- _Exercise goal_
Can you scale the click coordinates in these records by 2.4, rounding each result to a whole number with halves going up? Repeat every line of the records, requests included, and change only the coordinate numbers in the answers.

<<<<

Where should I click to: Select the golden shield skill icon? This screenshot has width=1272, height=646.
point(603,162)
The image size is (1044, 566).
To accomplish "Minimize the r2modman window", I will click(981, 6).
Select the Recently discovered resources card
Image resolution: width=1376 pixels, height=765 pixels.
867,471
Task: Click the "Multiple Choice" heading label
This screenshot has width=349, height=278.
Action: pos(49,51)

>>>>

- _Output_
Where should I click to: Select the golden shield skill icon? This screenshot has width=1272, height=646.
point(1447,389)
The image size is (1044, 566).
To accomplish "Minimize the r2modman window", I will click(2354, 14).
Select the Recently discovered resources card
Image resolution: width=1376 pixels, height=765 pixels.
2081,1130
Task: Click the "Multiple Choice" heading label
This screenshot has width=349, height=278.
Action: pos(118,122)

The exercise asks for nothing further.